Return all of the material below line for line, without changing anything.
"""
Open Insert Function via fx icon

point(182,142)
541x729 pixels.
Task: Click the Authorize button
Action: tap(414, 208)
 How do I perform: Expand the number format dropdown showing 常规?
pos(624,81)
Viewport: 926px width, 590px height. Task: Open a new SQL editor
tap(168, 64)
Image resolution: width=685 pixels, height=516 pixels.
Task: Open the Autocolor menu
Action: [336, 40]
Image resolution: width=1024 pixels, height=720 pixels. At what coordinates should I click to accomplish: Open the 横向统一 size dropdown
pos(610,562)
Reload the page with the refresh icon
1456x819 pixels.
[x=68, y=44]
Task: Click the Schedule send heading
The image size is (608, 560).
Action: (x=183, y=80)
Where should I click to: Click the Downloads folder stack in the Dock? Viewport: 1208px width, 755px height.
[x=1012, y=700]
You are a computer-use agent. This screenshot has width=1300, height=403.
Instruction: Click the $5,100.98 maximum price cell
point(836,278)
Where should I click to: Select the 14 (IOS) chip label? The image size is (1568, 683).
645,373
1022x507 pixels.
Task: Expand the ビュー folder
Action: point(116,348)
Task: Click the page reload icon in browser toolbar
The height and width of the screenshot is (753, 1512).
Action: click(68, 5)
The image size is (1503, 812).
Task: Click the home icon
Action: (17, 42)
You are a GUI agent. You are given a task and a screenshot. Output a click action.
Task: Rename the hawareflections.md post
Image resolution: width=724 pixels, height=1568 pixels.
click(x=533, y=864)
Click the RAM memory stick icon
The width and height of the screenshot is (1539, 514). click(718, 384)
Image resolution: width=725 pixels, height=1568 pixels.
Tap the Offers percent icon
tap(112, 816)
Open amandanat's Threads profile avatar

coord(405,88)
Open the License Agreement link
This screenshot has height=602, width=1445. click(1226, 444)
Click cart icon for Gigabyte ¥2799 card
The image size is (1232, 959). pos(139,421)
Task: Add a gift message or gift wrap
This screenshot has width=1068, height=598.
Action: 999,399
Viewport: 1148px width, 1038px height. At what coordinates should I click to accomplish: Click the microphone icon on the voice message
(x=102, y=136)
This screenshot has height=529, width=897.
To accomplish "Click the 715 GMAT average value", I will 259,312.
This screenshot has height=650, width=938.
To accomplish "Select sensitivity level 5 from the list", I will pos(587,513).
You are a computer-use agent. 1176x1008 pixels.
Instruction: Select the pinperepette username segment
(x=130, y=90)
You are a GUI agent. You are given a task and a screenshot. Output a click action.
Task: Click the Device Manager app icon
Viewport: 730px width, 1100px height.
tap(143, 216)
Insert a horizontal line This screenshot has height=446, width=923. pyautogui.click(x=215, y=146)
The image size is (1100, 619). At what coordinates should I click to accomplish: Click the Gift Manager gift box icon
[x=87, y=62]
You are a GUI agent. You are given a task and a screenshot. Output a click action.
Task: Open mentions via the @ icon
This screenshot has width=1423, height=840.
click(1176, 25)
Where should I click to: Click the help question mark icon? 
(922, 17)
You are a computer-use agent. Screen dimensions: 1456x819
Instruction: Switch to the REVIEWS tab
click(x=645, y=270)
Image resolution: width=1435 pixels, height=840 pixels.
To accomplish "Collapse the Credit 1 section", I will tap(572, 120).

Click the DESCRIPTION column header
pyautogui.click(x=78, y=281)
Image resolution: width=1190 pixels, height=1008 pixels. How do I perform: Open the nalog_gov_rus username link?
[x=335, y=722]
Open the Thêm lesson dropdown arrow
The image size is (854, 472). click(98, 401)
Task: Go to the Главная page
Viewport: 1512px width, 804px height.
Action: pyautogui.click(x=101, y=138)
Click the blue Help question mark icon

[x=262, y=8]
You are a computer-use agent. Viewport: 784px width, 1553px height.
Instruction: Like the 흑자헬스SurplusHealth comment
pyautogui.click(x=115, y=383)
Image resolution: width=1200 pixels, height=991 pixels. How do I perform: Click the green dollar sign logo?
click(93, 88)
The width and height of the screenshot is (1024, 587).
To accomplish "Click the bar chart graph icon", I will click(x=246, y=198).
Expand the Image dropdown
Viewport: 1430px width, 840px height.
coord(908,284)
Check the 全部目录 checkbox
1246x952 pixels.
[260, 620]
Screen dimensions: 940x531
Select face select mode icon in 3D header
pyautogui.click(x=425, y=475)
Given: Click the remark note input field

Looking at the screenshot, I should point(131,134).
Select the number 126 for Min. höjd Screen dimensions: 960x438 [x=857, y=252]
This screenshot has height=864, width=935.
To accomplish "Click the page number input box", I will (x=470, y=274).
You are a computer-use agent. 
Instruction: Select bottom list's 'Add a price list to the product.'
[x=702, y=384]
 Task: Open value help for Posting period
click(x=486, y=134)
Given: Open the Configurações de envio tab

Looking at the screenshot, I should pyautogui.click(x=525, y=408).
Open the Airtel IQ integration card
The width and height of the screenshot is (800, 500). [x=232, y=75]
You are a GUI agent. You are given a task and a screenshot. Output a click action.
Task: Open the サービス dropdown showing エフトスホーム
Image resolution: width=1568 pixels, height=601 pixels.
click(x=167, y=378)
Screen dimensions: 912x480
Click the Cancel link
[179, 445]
"""
_Expected answer_
Open Insert Function via fx icon

point(182,142)
541x729 pixels.
Task: Click the Authorize button
Action: tap(414, 208)
 How do I perform: Expand the number format dropdown showing 常规?
pos(624,81)
Viewport: 926px width, 590px height. Task: Open a new SQL editor
tap(168, 64)
Image resolution: width=685 pixels, height=516 pixels.
Task: Open the Autocolor menu
Action: [336, 40]
Image resolution: width=1024 pixels, height=720 pixels. At what coordinates should I click to accomplish: Open the 横向统一 size dropdown
pos(610,562)
Reload the page with the refresh icon
1456x819 pixels.
[x=68, y=44]
Task: Click the Schedule send heading
The image size is (608, 560).
Action: (x=183, y=80)
Where should I click to: Click the Downloads folder stack in the Dock? Viewport: 1208px width, 755px height.
[x=1012, y=700]
You are a computer-use agent. This screenshot has width=1300, height=403.
Instruction: Click the $5,100.98 maximum price cell
point(836,278)
Where should I click to: Select the 14 (IOS) chip label? The image size is (1568, 683).
645,373
1022x507 pixels.
Task: Expand the ビュー folder
Action: point(116,348)
Task: Click the page reload icon in browser toolbar
The height and width of the screenshot is (753, 1512).
Action: click(68, 5)
The image size is (1503, 812).
Task: Click the home icon
Action: (17, 42)
You are a GUI agent. You are given a task and a screenshot. Output a click action.
Task: Rename the hawareflections.md post
Image resolution: width=724 pixels, height=1568 pixels.
click(x=533, y=864)
Click the RAM memory stick icon
The width and height of the screenshot is (1539, 514). click(718, 384)
Image resolution: width=725 pixels, height=1568 pixels.
Tap the Offers percent icon
tap(112, 816)
Open amandanat's Threads profile avatar

coord(405,88)
Open the License Agreement link
This screenshot has height=602, width=1445. click(1226, 444)
Click cart icon for Gigabyte ¥2799 card
The image size is (1232, 959). pos(139,421)
Task: Add a gift message or gift wrap
This screenshot has width=1068, height=598.
Action: 999,399
Viewport: 1148px width, 1038px height. At what coordinates should I click to accomplish: Click the microphone icon on the voice message
(x=102, y=136)
This screenshot has height=529, width=897.
To accomplish "Click the 715 GMAT average value", I will 259,312.
This screenshot has height=650, width=938.
To accomplish "Select sensitivity level 5 from the list", I will pos(587,513).
You are a computer-use agent. 1176x1008 pixels.
Instruction: Select the pinperepette username segment
(x=130, y=90)
You are a GUI agent. You are given a task and a screenshot. Output a click action.
Task: Click the Device Manager app icon
Viewport: 730px width, 1100px height.
tap(143, 216)
Insert a horizontal line This screenshot has height=446, width=923. pyautogui.click(x=215, y=146)
The image size is (1100, 619). At what coordinates should I click to accomplish: Click the Gift Manager gift box icon
[x=87, y=62]
You are a GUI agent. You are given a task and a screenshot. Output a click action.
Task: Open mentions via the @ icon
This screenshot has width=1423, height=840.
click(1176, 25)
Where should I click to: Click the help question mark icon? 
(922, 17)
You are a computer-use agent. Screen dimensions: 1456x819
Instruction: Switch to the REVIEWS tab
click(x=645, y=270)
Image resolution: width=1435 pixels, height=840 pixels.
To accomplish "Collapse the Credit 1 section", I will tap(572, 120).

Click the DESCRIPTION column header
pyautogui.click(x=78, y=281)
Image resolution: width=1190 pixels, height=1008 pixels. How do I perform: Open the nalog_gov_rus username link?
[x=335, y=722]
Open the Thêm lesson dropdown arrow
The image size is (854, 472). click(98, 401)
Task: Go to the Главная page
Viewport: 1512px width, 804px height.
Action: pyautogui.click(x=101, y=138)
Click the blue Help question mark icon

[x=262, y=8]
You are a computer-use agent. Viewport: 784px width, 1553px height.
Instruction: Like the 흑자헬스SurplusHealth comment
pyautogui.click(x=115, y=383)
Image resolution: width=1200 pixels, height=991 pixels. How do I perform: Click the green dollar sign logo?
click(93, 88)
The width and height of the screenshot is (1024, 587).
To accomplish "Click the bar chart graph icon", I will click(x=246, y=198).
Expand the Image dropdown
Viewport: 1430px width, 840px height.
coord(908,284)
Check the 全部目录 checkbox
1246x952 pixels.
[260, 620]
Screen dimensions: 940x531
Select face select mode icon in 3D header
pyautogui.click(x=425, y=475)
Given: Click the remark note input field

Looking at the screenshot, I should point(131,134).
Select the number 126 for Min. höjd Screen dimensions: 960x438 [x=857, y=252]
This screenshot has height=864, width=935.
To accomplish "Click the page number input box", I will (x=470, y=274).
You are a computer-use agent. 
Instruction: Select bottom list's 'Add a price list to the product.'
[x=702, y=384]
 Task: Open value help for Posting period
click(x=486, y=134)
Given: Open the Configurações de envio tab

Looking at the screenshot, I should pyautogui.click(x=525, y=408).
Open the Airtel IQ integration card
The width and height of the screenshot is (800, 500). [x=232, y=75]
You are a GUI agent. You are given a task and a screenshot. Output a click action.
Task: Open the サービス dropdown showing エフトスホーム
Image resolution: width=1568 pixels, height=601 pixels.
click(x=167, y=378)
Screen dimensions: 912x480
Click the Cancel link
[179, 445]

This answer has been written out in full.